The report told me I lost the most ground last season in defensive matchups: about -3 points per game.

That surprised me. I thought defense was a strength of my team. Or at least not a real problem. But across the season, in the matchups involving my team, that position group was quietly costing me.

This is the fun part of making personal data easier to query. You get to test the story in your head against the numbers.

Fantasy football is mostly a toy problem, but the pattern is not. A lot of useful software is just a bridge between "I wonder if..." and "here is the answer." The bridge is usually annoying enough that we do not build it. Log in. Click around. Copy tables. Clean names. Make a schema. Write the queries. Fix the weird week where the page layout changed.

With Codex, Chrome remote debugging, and a stronger model in the loop, that bridge got short enough that I actually crossed it.

The frontier is tool access plus judgment

The important thing here is not that GPT-5.5 can scrape a fantasy football site.
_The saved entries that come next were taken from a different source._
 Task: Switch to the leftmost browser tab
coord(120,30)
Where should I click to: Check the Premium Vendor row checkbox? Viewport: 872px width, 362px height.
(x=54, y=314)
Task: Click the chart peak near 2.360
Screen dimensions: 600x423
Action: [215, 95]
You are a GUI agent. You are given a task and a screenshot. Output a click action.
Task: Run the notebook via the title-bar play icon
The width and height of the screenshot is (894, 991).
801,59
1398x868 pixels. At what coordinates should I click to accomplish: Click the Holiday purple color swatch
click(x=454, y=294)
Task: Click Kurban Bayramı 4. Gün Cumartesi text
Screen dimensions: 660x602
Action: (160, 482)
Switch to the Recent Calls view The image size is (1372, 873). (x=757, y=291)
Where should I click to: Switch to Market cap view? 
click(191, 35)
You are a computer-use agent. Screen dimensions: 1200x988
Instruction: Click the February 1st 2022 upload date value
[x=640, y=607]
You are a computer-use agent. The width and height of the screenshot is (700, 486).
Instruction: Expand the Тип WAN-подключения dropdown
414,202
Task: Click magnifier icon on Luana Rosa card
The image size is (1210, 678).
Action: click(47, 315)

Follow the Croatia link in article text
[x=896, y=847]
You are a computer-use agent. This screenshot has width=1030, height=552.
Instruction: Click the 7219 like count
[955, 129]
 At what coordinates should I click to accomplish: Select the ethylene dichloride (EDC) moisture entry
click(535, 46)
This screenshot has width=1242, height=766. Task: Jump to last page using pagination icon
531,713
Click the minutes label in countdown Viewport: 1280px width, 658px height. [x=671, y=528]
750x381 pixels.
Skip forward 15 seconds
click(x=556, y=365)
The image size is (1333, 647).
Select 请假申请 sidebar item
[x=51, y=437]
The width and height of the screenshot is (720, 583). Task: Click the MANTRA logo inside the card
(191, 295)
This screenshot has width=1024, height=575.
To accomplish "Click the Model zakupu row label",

That is too narrow a lesson.

The bigger lesson is that browser access changes the shape of what an agent can do. A lot of useful work lives behind authenticated sessions, dynamic pages, and awkward UI flows. APIs are great when they exist and expose what you need. But plenty of personal workflows are trapped in websites.

Chrome remote debugging gives Codex a way into that world without pretending the web is cleaner than it is. The model can inspect the page, try an approach, notice when it is getting rate limited, slow down, persist intermediate data, and produce an artifact outside the browser.

That last part matters. The real output was not a scraped page. It was a SQLite database and a report. Browser interaction was just the way to get there.

GPT-5.5 is a routing decision, not a moral victory

My current take is pretty simple: GPT-5.5 is impressive, but I would still route deliberately.

Use GPT-5.4 when the task is cheap to check, narrow in scope, and unlikely to benefit from a stronger long-horizon agent. Reach for GPT-5.5 when the task has messy state, tool use, browser interaction, large context, or expensive mistakes.

That is not as exciting as saying "new model, everything changes." But it is probably more useful.

For me, GPT-5.5 has already earned a place in the jobs where I want Codex to act less like autocomplete and more like a patient data assistant. The fantasy football experiment was small and goofy, but it showed me something real: once an agent can use the browser well, slow down when the site asks it to, and turn messy pages into a database, a lot of personal analysis projects become one prompt away from worth trying.

I am going to do more of this before the season starts. There is probably a lot hiding in last year's matchups, waiver moves, and weekly lineup decisions.

And apparently I need to rethink my defense strategy.